Capacitance and Structure of Electric Double Layers: Comparing Brownian Dynamics and Classical Density Functional Theory

TL;DR

This study compares Brownian Dynamics simulations and classical Density Functional Theory to analyze the structure and capacitance of electric double layers in electrolytes, finding excellent agreement across various parameters.

Contribution

It introduces a detailed comparison between BD and DFT methods for electric double layers, highlighting their agreement and clarifying ensemble differences.

Findings

Excellent agreement between BD and DFT results across parameters

Proper ensemble considerations are crucial for accurate capacitance calculations

Thermodynamic relations between capacitance types are derived and validated

Abstract

We present a study of the structure and differential capacitance of electric double layers of aqueous electrolytes. We consider Electric Double Layer Capacitors (EDLC) composed of spherical cations and anions in a dielectric continuum confined between a planar cathode and anode. The model system includes steric as well as Coulombic ion-ion and ion-electrode interactions. We compare results of computationally expensive, but "exact", Brownian Dynamics (BD) simulations with approximate, but cheap, calculations based on classical Density Functional Theory (DFT).
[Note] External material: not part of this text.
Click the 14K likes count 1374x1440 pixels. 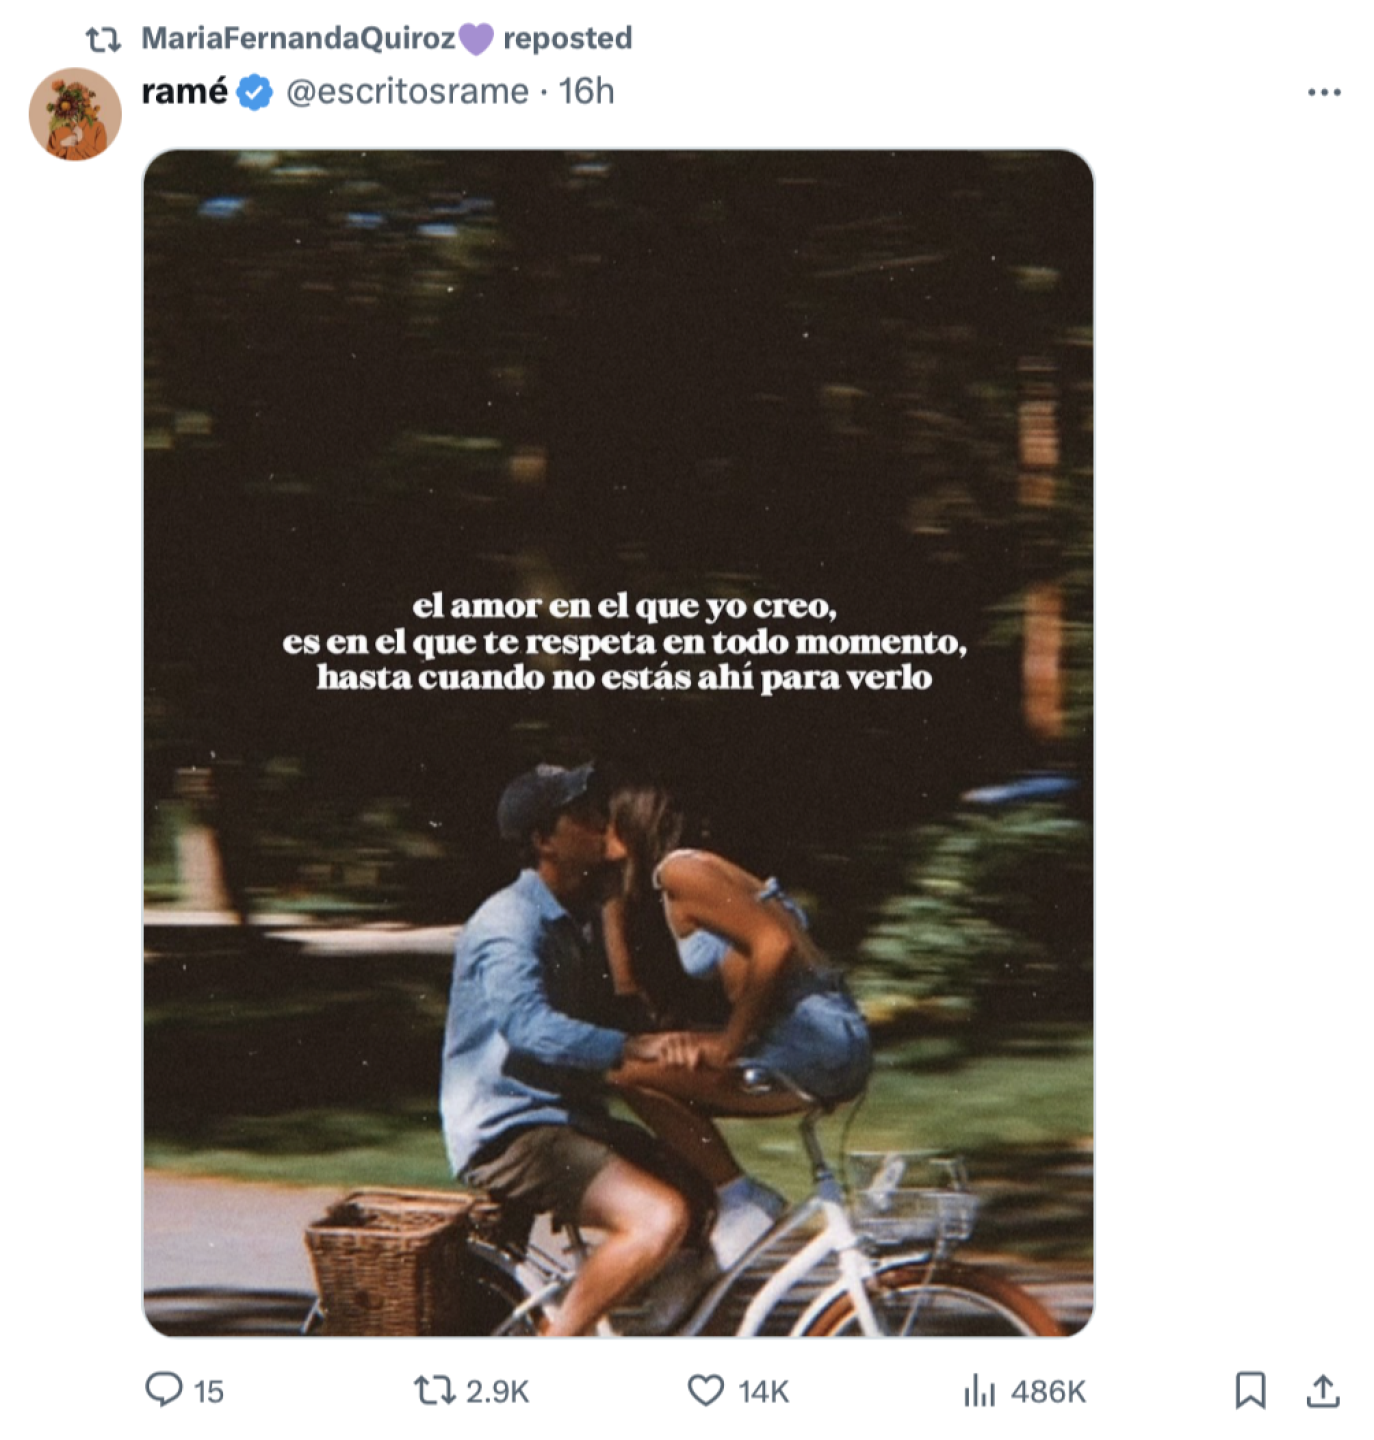coord(764,1392)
Excellent overall agreement is found for a large set of system parameters $-$ including variations in concentrations, ionic size- and valency-asymmetries, applied voltages, and electrode separation $-$ provided the differences between the canonical ensemble of the BD simulations and the grand-canonical ensemble of DFT are properly taken into account. In particular a careful distinction is made between the differential capacitance $C_N$ at fixed number of ions and $C_\mu$ at fixed ionic chemical potential. Furthermore, we derive and exploit their thermodynamic relations. In the future these relations are also useful for comparing and contrasting.